Steinberg also received the Benjamin J. Shevach Award for Distinguished Leadership in Jewish Education from Boston Hebrew College and served on the White House Conference on Interfaith Service in Higher Education.
Parker said that when he met Steinberg 30 years ago, Steinberg emanated a “warmth with his faith and his posture.”
“I think the most important thing was the kindness with which he directed questions to the students,” Parker said. “It was almost never confrontational, as I remember, never critical or in any way an attempt to shut down a student's voice.”
“I always loved hearing him teach,” Avi Steinberg said. “So I often would be in the crowd whenever he taught.
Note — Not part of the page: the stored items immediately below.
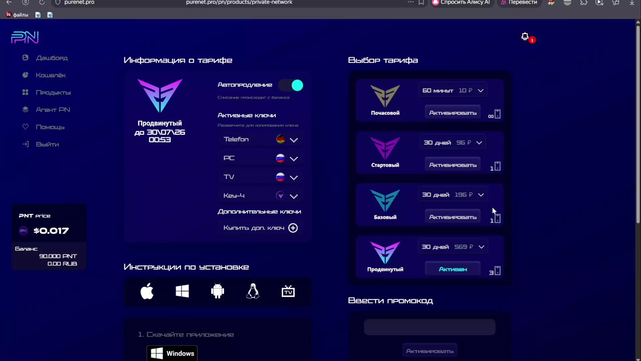Open Базовый 30 дней price dropdown
This screenshot has height=361, width=641.
[x=481, y=195]
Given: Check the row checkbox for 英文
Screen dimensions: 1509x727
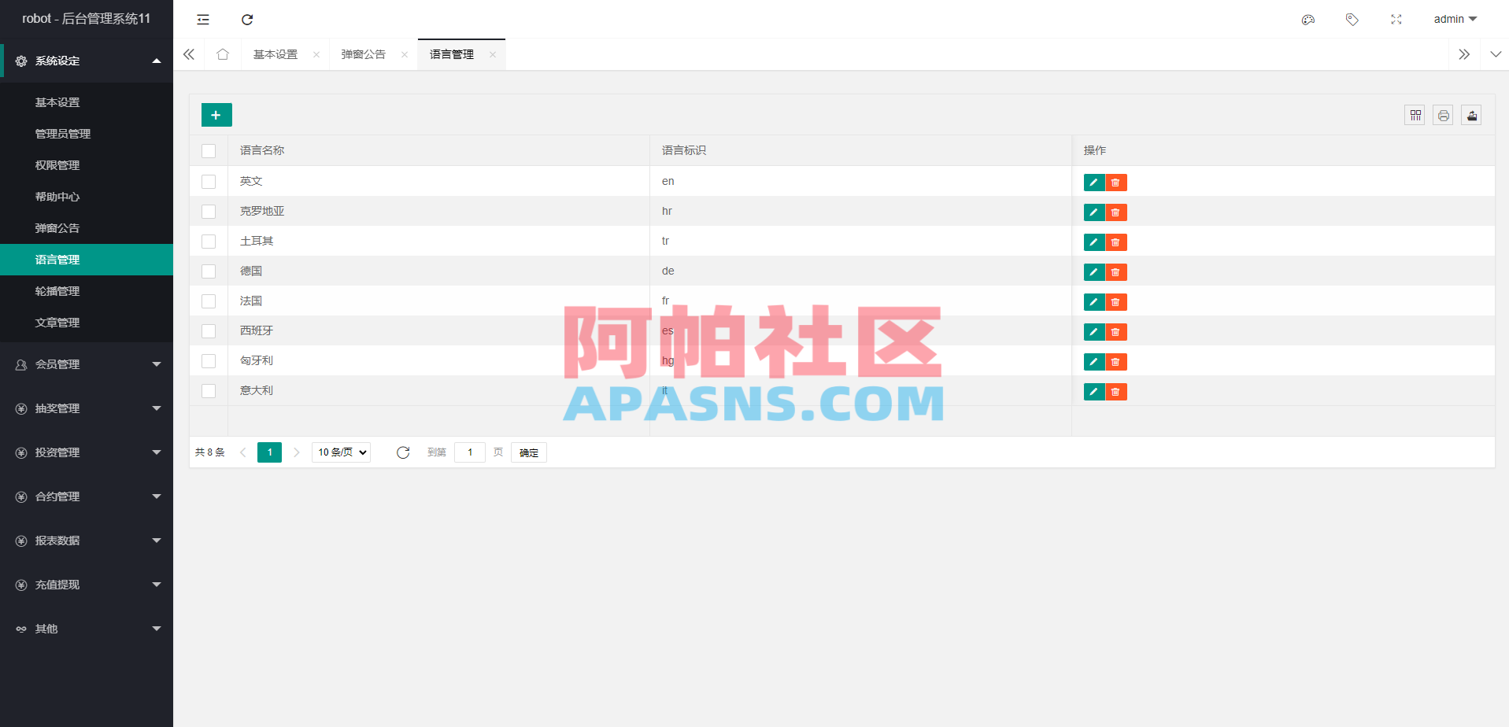Looking at the screenshot, I should [209, 181].
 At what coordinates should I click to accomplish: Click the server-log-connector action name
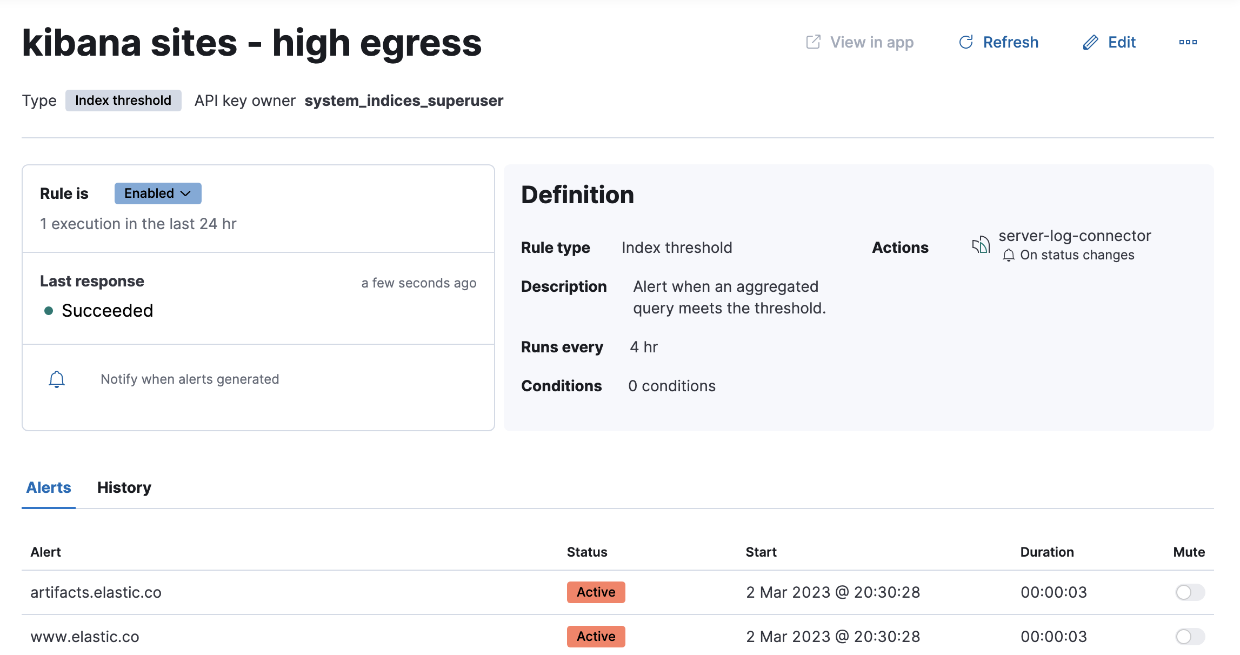point(1074,236)
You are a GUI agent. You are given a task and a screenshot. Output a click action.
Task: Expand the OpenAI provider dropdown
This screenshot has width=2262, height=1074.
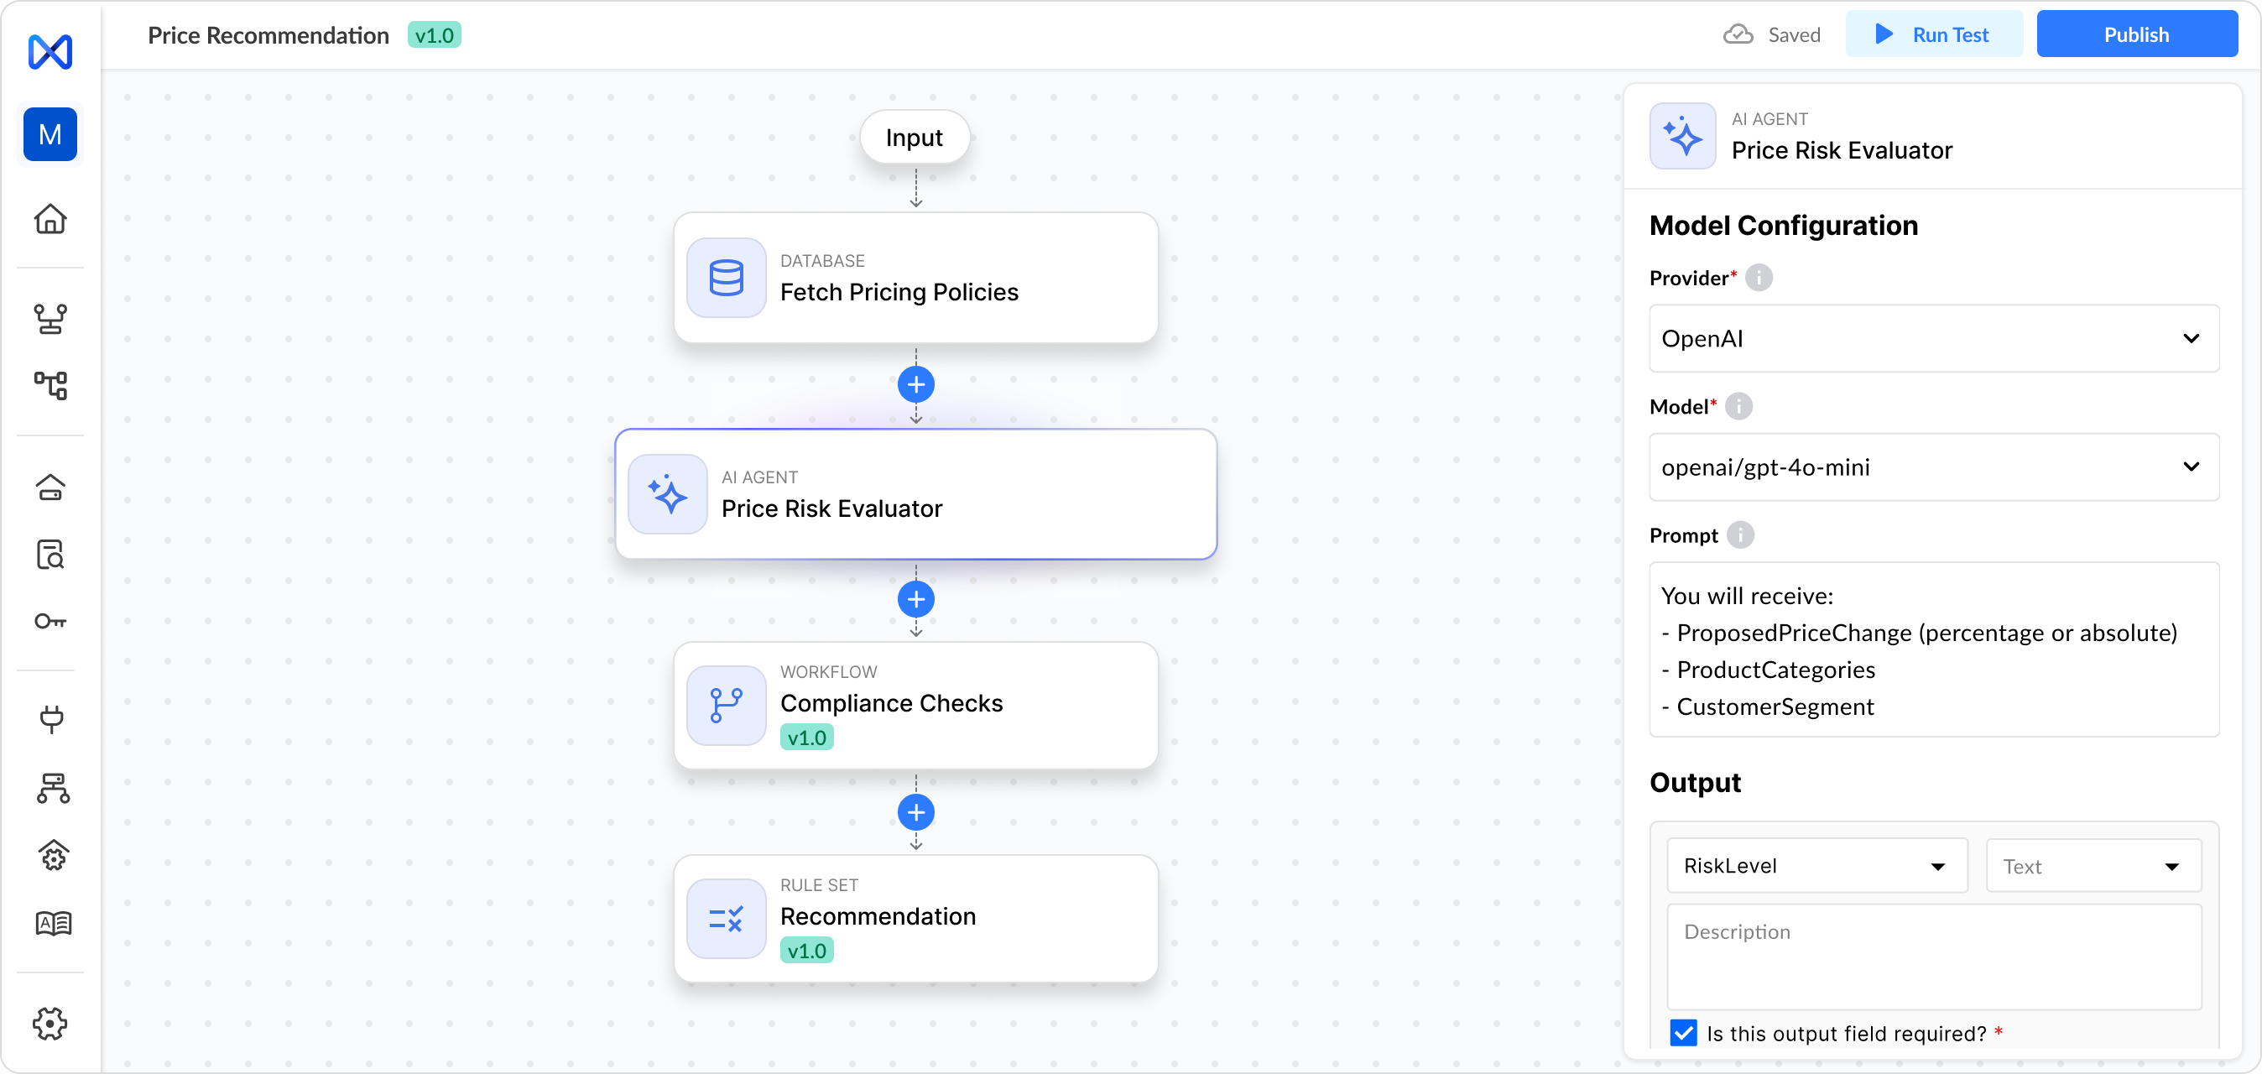coord(1934,339)
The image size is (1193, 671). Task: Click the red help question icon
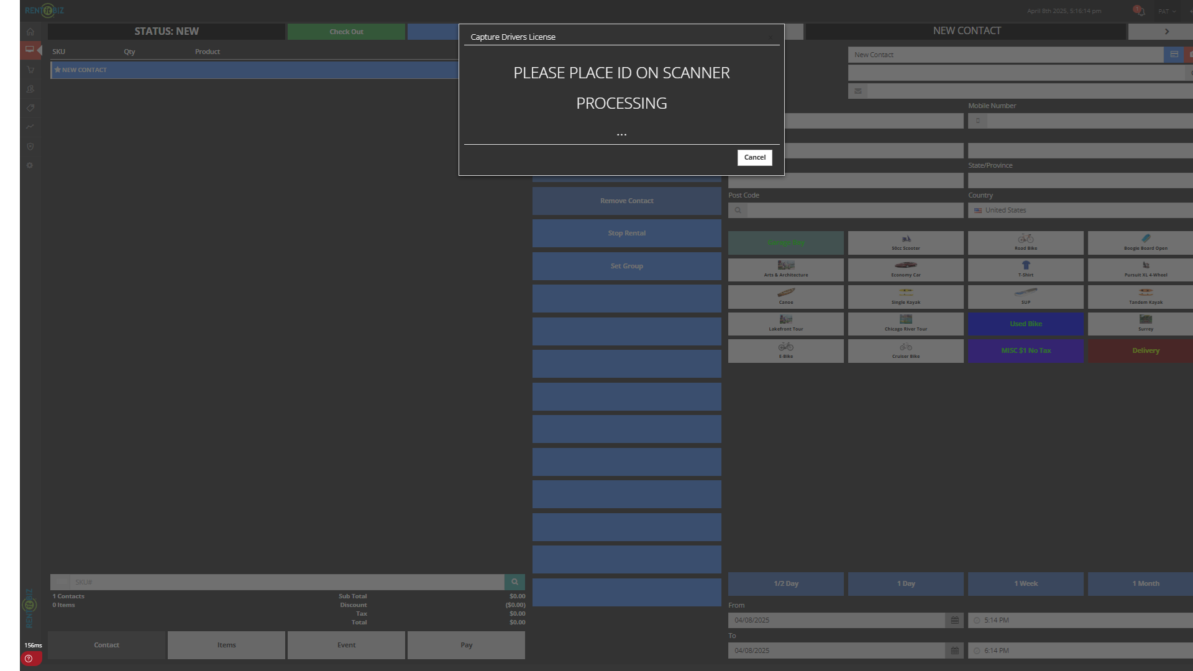pyautogui.click(x=29, y=659)
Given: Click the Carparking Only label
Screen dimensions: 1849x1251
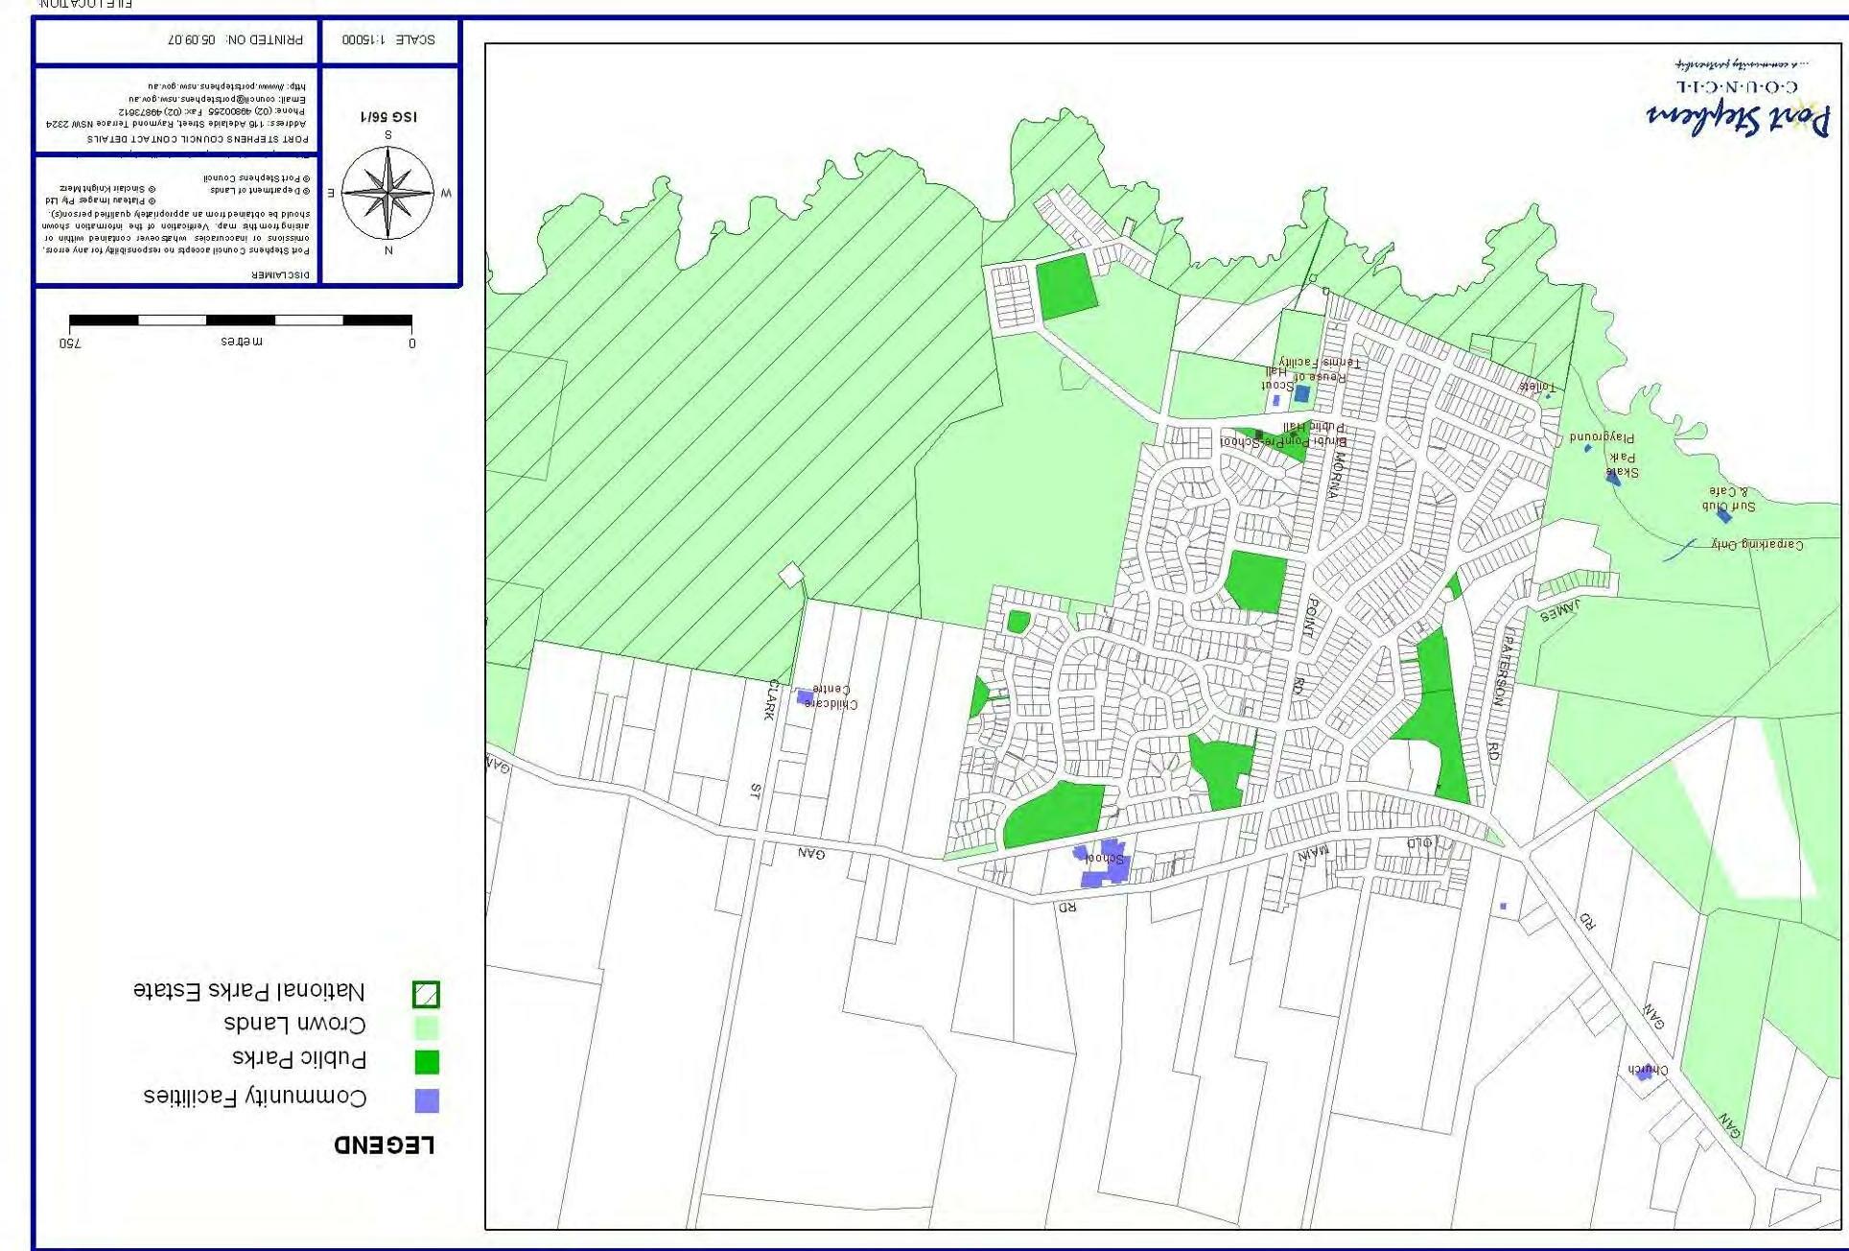Looking at the screenshot, I should (1757, 545).
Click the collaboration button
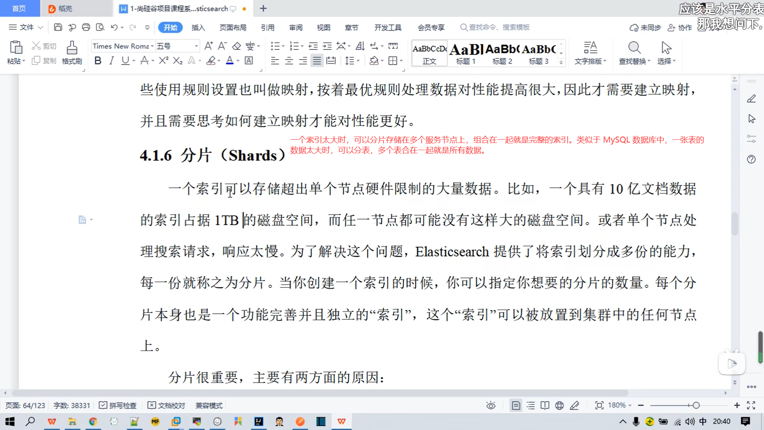Viewport: 764px width, 430px height. (680, 27)
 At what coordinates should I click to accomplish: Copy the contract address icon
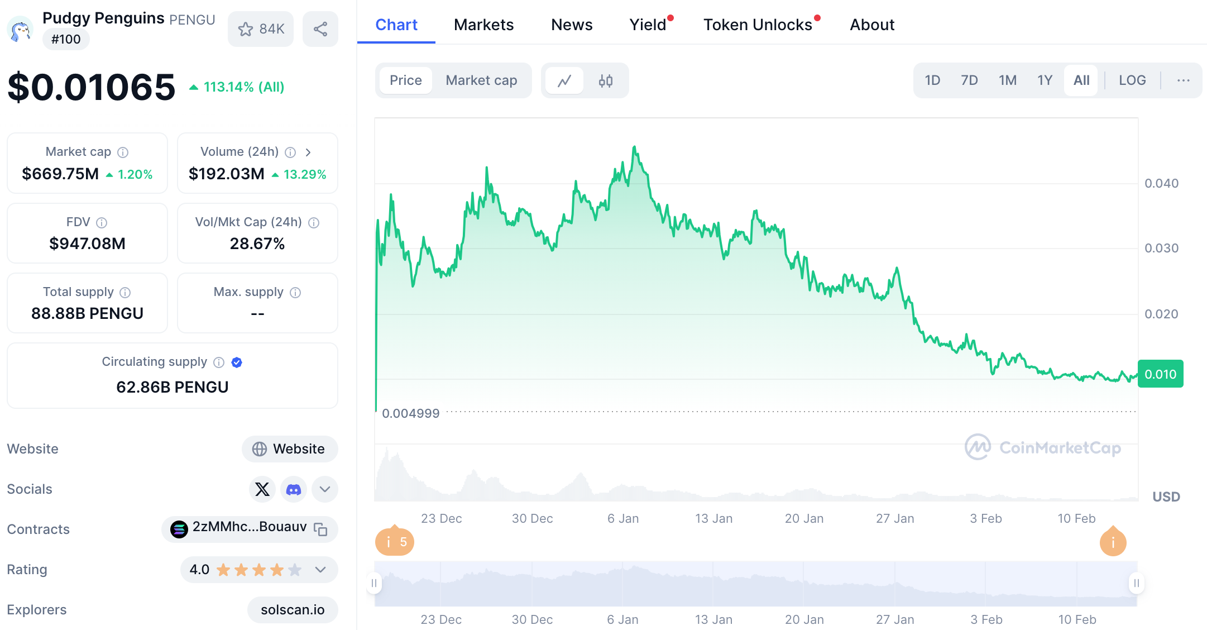click(320, 529)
I never missed an opportunity.”
“His legacy is his students,” he added. “His medium was face to face teaching, and that’s where he thrived.”
Steinberg’s colleagues and friends said not only did he deepen their insight into Judaism, but that he also inspired them to explore other religious traditions.
Through her interactions with Steinberg, Gumprecht said she better understood her “own sense of meaning and the transcendent” when it came to interpreting Jewish texts.
“I studied Torah with him and some Talmud,” she said. “These are never things that I would have had access to from my background, and I felt too ignorant to really know how to approach them.”
“He showed me a way in,” Gumprecht added
Social Studies Lecturer Kiku Adatto, a friend and colleague of Steinberg’s, said he was “an extraordinary teacher, scholar and philosopher with an energy I can express as light — that Bernie was light.”
“It’s so rare at academia to find somebody who transcends disciplines — and the narrowness, sometimes, of disciplines and academic jargon — to speak with eloquence, clarity and depth about the great questions, or rather a better way to say it is, the big questions that face us in the world,” Adatto said.
She added that Steinberg’s belief in the “interpretive quality” of religions inspired him to understand faith traditions outside of Judaism.
“He was also deeply engaged in interfaith dialogues, and understanding other religious perspectives and points of view,” Adatto said.
Diana L. Eck, a professor of comparative religion who co-taught a class at HKS with Steinberg, praised his ability to connect with students across a range of religions.
“He was, as a Jewish person, very deeply committed to pluralism, to recognizing that there are different voices — not only among religious traditions, but within religious traditions — and taking care to listen to those voices,” Eck said.
Government professor Michael J. Sandel, Adatto’s husband, called Steinberg a “beloved moral and spiritual presence in the Harvard community” in an email.
“For him, Talmudic learning was not only a guide for Jewish life; it was also a way of thinking and being together — reasoning together, arguing together, listening to one another — across differences of politics and faith,” Sandel wrote. “We need his teaching now more than ever.”
Parker, the former HKS lecturer. said that he was “tremendously moved” by Steinberg’s op-ed.
“I so appreciated Bernie's voice — as the former head of Hillel — in speaking up as he did when he did,” Parker said. “And he was dead from cancer within two weeks after that, so knowing further that he was in the last stages of his life makes the power of that letter even greater for me.”
Libenson, the former Hillel staffer, said that Steinberg’s influence extends past the walls of Harvard Hillel.
“There are a lot of very prominent Jewish leaders around the country who attribute their whole career to Bernie,” Libenson said. “In terms of looking at who are some of the people in the most prominent positions in the Jewish community today of a certain generation, it’s hard to imagine that there’s anybody who mentored more of them than Bernie did.”